— Start Material to process —

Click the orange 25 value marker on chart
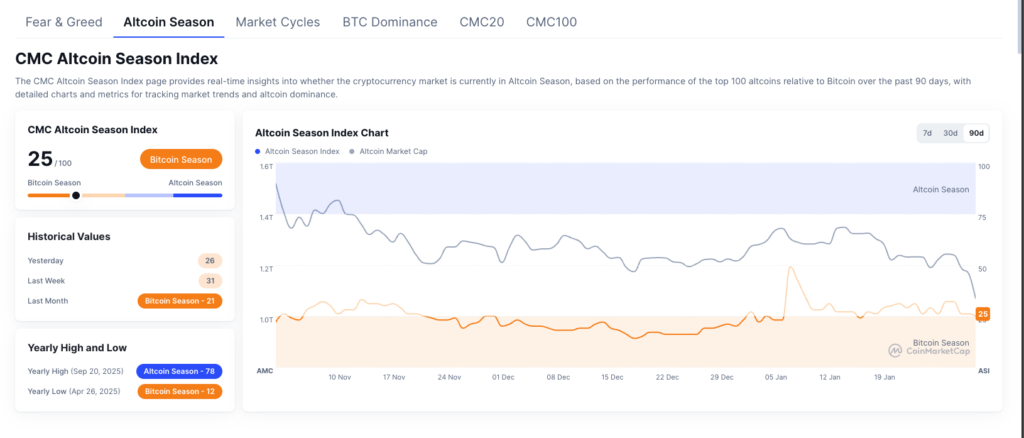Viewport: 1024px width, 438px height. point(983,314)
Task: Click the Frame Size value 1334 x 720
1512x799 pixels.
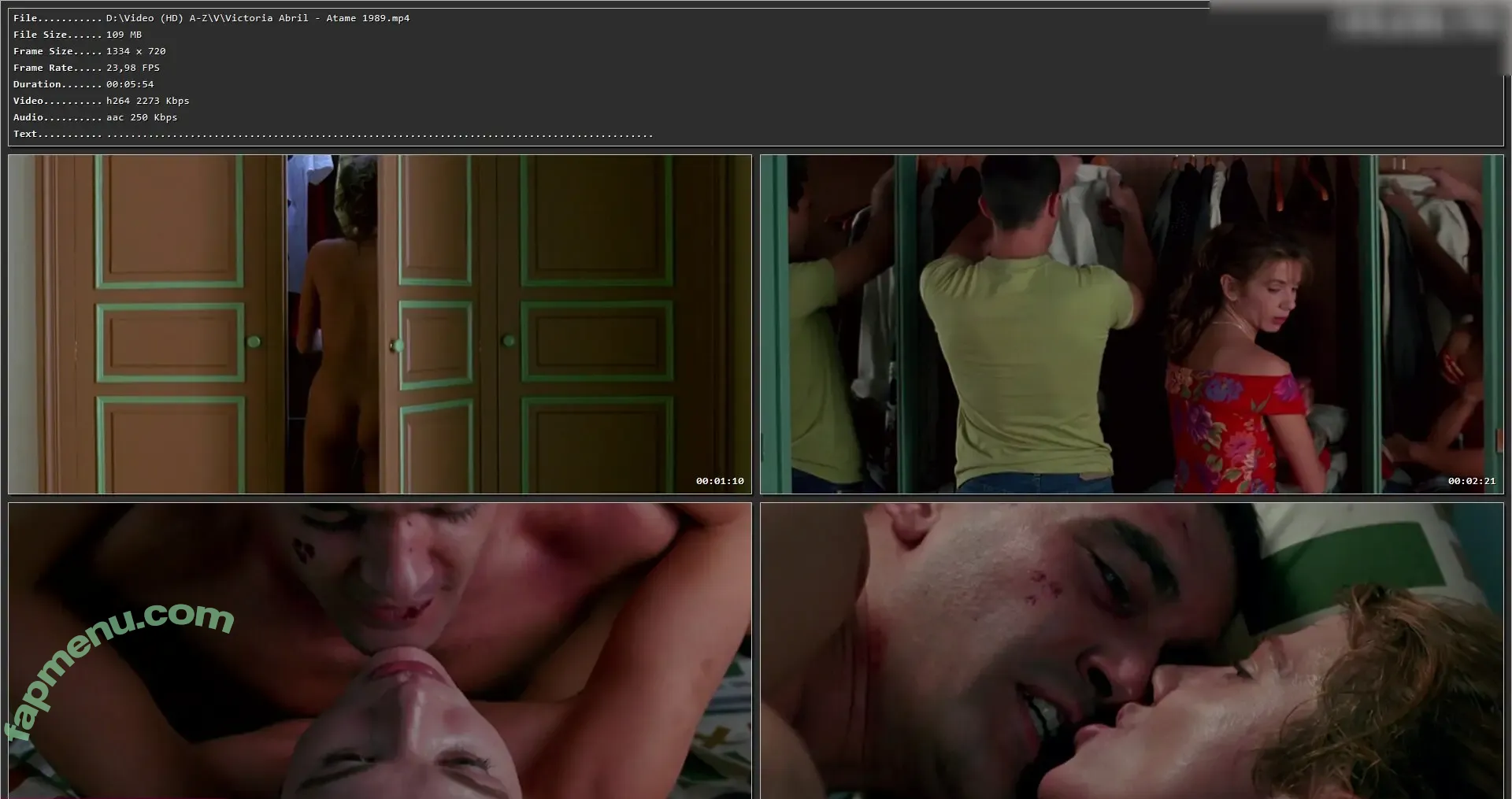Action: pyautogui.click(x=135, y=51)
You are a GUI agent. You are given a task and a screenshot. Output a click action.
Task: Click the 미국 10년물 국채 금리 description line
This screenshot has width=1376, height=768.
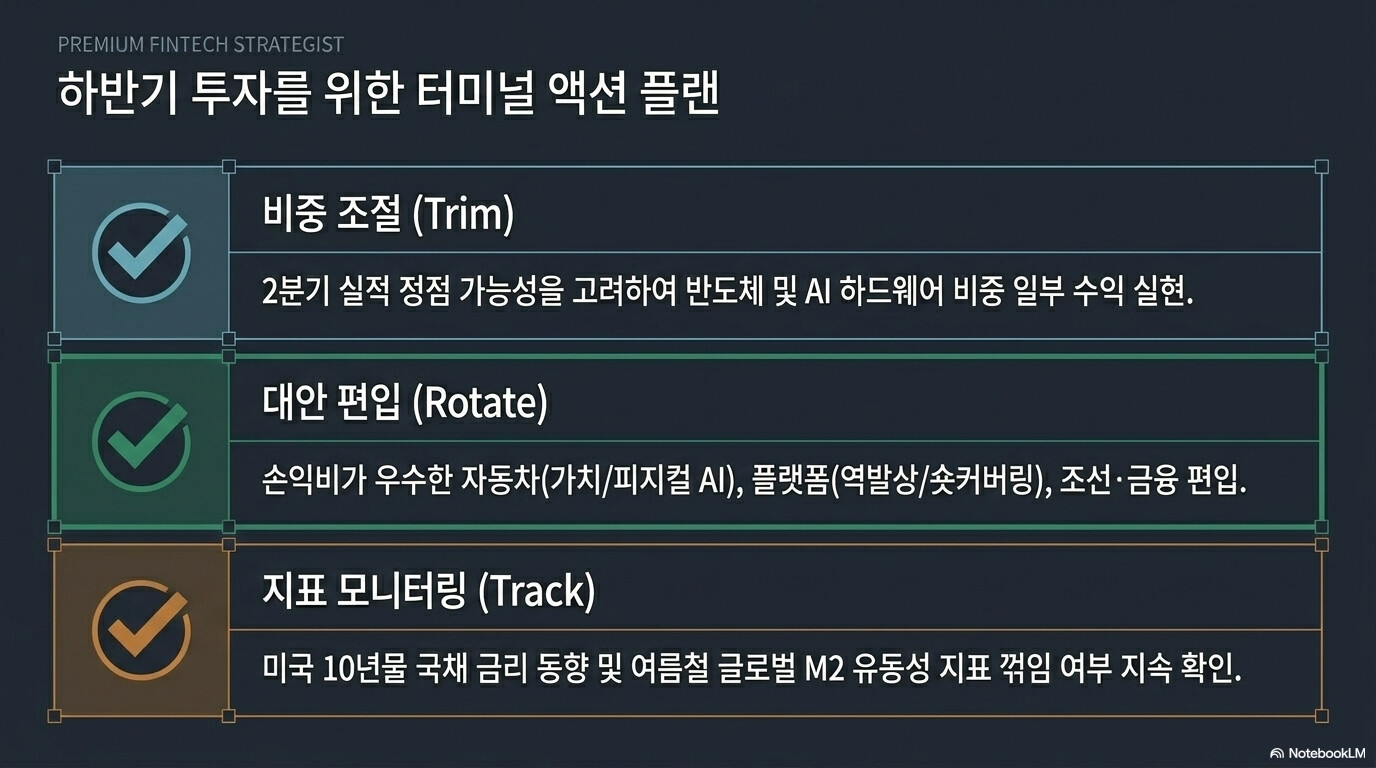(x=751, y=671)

— End Material to process —

Rewrite all of the lines above, requests included, and increase every number in the answers by 125. This covers both the viewport size and the click coordinates. Leave the pictures out.

Click the orange 25 value marker on chart
Viewport: 1149px width, 563px height. point(1108,439)
Task: Click the Frame Size value 1334 x 720
1512x799 pixels.
Action: pyautogui.click(x=260, y=176)
You are a GUI agent. You are given a task and a screenshot. Output a click action.
Task: Click the 미국 10년물 국채 금리 description line
This screenshot has width=1376, height=768.
(x=876, y=796)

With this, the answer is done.